Comments

1
Family wasn't there when she had a couple of kids and another on the way to help out and maybe prevent her death. But since there's a chance of a payday...HERE EVERYONE COMES!!
2
Sorry pops... this one's a straight loser. No judge or jury in the world is going to give an award to the family of a woman who proactively attacked a police officer with a deadly weapon.

Even a private citizen could have have shot and killed Lyles in this scenario and would never be found guilty criminally or civilly (at least, for manslaughter and wrongful death, respectively)
3
".....representing Charleena Lyles estate...."

Yeah right. Like Charleena Lyles had an "estate"
LMAO!
4
@3: Review the definitions of estate in your favorite dictionary.
5
Look at all the scumbags in here defending cowardly murdering thugs who shot a mentally ill pregnant woman in the back.

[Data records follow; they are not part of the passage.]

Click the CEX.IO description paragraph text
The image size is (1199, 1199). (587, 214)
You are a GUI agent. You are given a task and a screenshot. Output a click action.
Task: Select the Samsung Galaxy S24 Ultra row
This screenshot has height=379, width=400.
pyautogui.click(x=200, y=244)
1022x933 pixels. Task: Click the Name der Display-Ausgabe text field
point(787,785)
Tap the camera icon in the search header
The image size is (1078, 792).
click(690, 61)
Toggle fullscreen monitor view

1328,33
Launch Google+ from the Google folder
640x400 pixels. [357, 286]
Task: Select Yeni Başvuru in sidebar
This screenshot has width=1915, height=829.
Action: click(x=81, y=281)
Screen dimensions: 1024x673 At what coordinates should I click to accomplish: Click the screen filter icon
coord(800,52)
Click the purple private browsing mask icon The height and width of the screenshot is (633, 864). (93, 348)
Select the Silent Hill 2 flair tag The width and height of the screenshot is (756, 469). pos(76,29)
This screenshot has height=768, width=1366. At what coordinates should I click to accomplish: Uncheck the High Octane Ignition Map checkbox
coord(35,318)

That feel good? You feel tough?
6
@5: How do you feel?
7
@5. They can't possibly feel anything but aweful you jackass. They shot a mentally ill pregnant woman who was coming at them with a butcher knife and she died. Did you see the police celebrating this? Or winking at each other about getting away with murder? That's right, you only imagined that part. If you think they did it because they get their jollies killing people then you have no mature grasp on reality or why a person would put up with the stress and shit pay to do a thankless job like policing and should kindly stay silent while grown ups are talking.
8
@7: posters @1-3 didn't shoot Lyles. read better.
9
@8: That subject/verb agreement does not negate his point. Be better.
10
How it looks to me is, @5 was talking to @1-3, and @7 thought @5 was talking to the police, and responded accordingly. Not sure where @8 got the idea that @7's "the officers must feel terrible" is relevant to the conversation.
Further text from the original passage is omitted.